Brief: Images excluded, return every record exactly as it reads.

Data supplied:

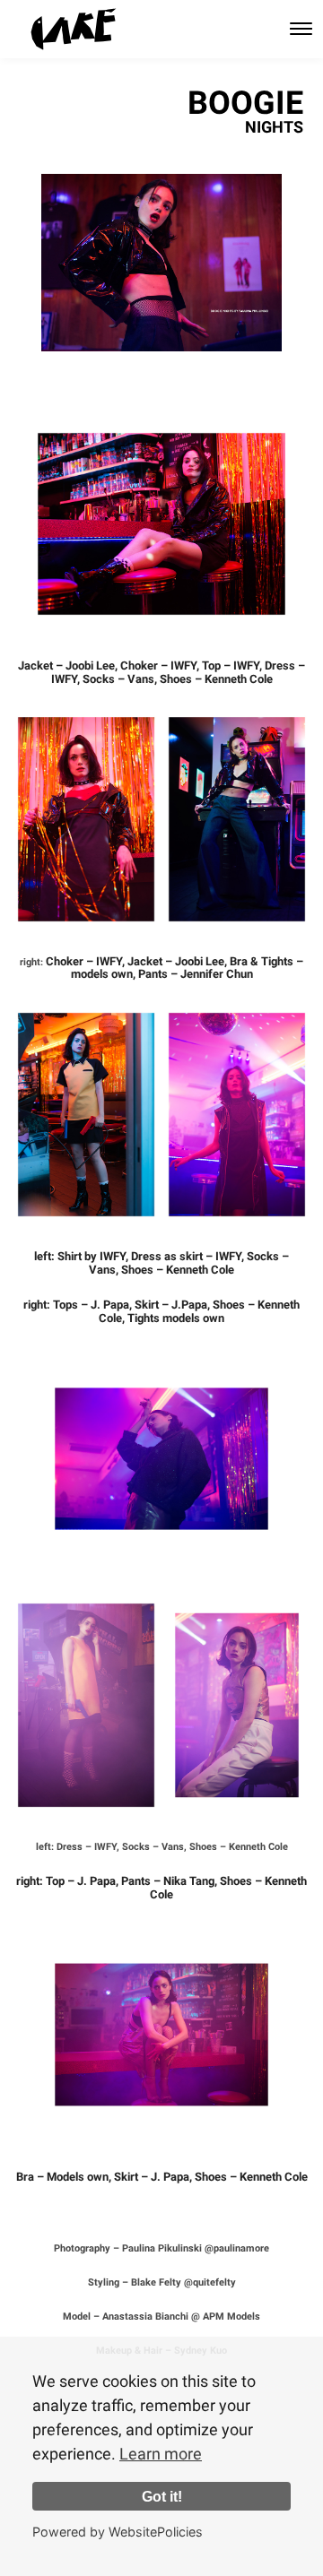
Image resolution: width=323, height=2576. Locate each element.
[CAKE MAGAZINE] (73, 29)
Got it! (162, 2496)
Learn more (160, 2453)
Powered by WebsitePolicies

Written solution:
Image resolution: width=323, height=2576. Locate each element.
[CAKE MAGAZINE] (73, 29)
Got it! (162, 2496)
Learn more (160, 2453)
Powered by WebsitePolicies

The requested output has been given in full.